In 1991, the Israeli Antiquities Authority established a temperature controlled laboratory for the storage and preservation of the scrolls. The actions and preservation methods of Rockefeller Museum staff were concentrated on the removal of tape, oils, metals, salt, and other contaminants. The fragments and scrolls are preserved using acid-free cardboard and stored in solander boxes in the climate-controlled storage area.

Since the Dead Sea scrolls were initially held by different private parties during and after the excavation process, they were not all photographed by the same organization nor in their entirety.

And because the contents of a number of the known scrolls were, at the least, very controversial, contrary to Christian opinions, and damaging to their public image, there has been some considerable control over publication of any such revisionistic material.

At the time of their writing the area was transitioning between Greek and Roman dominance. The Jewish Qahal (society) had some measure of autonomy following the death of Alexander and the fracturing of the Greek Empire among his successors. The country was long called Ιουδαία or Judæa at that time, named for the Hebrews that returned to dwell there, following the well documented diaspora. Most scholars believe the Jews actually redacted the Biblical stories due to the pressures of losing their ethnicity in Babylon, and picked up the square script there.The majority of Jews never actually returned to Israel from Babylon and Persia according to the Talmud, oral and archeological evidence.

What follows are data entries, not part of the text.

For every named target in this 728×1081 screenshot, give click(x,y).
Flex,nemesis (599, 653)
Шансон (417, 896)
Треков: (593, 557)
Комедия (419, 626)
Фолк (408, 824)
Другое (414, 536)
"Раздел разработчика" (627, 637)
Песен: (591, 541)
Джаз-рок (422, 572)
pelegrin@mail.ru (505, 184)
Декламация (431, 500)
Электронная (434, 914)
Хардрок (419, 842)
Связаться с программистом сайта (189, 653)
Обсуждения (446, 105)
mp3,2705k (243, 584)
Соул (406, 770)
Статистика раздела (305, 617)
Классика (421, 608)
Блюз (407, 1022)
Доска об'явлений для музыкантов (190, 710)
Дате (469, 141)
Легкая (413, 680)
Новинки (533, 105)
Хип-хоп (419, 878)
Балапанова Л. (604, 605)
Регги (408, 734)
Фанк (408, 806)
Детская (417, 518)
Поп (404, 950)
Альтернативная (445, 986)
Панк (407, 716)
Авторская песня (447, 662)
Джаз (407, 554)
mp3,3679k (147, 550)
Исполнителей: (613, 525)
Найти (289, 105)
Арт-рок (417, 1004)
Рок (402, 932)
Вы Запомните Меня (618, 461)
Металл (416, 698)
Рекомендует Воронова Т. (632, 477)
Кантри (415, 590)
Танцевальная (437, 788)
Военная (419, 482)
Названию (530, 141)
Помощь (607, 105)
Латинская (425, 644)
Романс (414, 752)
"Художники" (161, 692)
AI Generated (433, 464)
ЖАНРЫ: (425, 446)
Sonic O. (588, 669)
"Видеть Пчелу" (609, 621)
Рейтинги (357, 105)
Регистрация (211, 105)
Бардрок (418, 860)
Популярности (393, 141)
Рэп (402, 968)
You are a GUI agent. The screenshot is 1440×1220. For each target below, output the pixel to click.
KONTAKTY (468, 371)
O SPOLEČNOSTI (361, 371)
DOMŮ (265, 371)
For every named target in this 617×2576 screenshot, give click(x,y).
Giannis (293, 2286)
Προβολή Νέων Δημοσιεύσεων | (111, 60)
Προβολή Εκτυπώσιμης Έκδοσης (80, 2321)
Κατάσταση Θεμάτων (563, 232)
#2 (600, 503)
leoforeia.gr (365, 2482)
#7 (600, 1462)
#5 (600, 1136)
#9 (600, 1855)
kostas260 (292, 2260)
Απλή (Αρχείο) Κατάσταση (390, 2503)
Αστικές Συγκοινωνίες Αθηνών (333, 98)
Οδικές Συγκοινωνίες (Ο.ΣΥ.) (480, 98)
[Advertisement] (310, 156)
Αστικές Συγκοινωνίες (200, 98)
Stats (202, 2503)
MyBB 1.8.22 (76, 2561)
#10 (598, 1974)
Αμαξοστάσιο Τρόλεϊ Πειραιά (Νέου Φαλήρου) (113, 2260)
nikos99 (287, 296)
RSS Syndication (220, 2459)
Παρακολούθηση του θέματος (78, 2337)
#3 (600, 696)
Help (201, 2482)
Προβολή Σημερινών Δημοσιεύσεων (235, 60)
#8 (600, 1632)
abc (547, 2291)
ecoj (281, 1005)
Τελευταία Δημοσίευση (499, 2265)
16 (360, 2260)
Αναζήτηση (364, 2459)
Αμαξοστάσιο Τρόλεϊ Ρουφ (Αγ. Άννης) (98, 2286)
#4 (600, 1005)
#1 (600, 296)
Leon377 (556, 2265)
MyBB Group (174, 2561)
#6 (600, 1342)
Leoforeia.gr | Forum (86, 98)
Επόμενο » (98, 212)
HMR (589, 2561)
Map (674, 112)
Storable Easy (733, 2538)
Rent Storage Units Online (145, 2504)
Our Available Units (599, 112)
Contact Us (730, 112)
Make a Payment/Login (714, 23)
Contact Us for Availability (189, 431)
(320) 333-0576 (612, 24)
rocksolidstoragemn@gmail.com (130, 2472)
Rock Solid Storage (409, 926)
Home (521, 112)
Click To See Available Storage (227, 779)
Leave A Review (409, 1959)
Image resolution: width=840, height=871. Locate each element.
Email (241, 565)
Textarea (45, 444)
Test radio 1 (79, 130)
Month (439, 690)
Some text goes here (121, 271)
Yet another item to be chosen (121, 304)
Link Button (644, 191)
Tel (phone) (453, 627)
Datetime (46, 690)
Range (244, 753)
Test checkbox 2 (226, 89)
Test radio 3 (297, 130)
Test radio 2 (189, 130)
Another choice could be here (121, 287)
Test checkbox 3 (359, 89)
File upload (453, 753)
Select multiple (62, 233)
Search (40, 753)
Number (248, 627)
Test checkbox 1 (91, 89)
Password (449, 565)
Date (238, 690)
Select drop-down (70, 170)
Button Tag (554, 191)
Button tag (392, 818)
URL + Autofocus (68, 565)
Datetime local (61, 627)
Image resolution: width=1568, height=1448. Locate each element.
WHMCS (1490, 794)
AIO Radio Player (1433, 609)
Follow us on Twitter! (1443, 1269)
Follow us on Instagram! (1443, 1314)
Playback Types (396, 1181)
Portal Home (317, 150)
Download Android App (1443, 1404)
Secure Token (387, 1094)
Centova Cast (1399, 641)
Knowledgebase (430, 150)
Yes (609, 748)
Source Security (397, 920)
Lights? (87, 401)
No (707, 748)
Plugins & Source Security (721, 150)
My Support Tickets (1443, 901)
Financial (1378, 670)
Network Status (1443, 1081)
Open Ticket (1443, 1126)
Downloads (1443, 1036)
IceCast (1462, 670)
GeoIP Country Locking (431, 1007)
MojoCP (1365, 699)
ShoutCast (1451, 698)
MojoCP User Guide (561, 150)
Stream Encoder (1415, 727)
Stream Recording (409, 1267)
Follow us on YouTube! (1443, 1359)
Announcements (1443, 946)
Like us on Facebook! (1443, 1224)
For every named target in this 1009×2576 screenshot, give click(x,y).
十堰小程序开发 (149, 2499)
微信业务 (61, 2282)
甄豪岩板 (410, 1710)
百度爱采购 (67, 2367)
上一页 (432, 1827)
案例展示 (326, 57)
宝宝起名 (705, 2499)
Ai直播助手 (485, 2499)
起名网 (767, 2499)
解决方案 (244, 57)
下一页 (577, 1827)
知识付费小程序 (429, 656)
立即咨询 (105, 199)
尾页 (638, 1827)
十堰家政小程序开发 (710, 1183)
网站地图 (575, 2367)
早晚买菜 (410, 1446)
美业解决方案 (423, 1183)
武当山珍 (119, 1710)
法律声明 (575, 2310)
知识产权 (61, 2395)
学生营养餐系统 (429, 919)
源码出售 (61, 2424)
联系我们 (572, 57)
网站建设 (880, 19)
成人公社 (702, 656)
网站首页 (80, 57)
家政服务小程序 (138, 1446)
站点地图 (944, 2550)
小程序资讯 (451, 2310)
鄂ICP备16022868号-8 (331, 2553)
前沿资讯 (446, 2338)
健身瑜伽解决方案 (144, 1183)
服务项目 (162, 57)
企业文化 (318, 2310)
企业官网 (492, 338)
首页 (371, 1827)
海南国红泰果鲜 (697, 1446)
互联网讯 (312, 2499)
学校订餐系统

Most of the Dead Sea scrolls are currently under the ownership of the Government of the state of Israel, and housed in the Shrine of the Book on the grounds of the Israel Museum.

The official ownership of the Dead Sea scrolls is disputed among the Hashemite Kingdom of Jordan, the State of Israel, and the Palestinian Authority

A list of known organizational ownership of Dead Sea Scroll fragments:

Azusa Pacific University Number held 5

Oriental Institute at the University of Chicago 1

Southwestern Baptist Theological Seminary 1

Rockefeller Museum – Government of Israel ca 15,000

The Schøyen Collection owned by Martin Schøyen 60

The Jordan Museum – Government of Jordan 25

Approximately 30 other scrolls, or portions of scrolls, are in private hands, having been purchased early on through various antiquarian organizations and individuals. Many of the contents of these privately-held scrolls are presently unknown.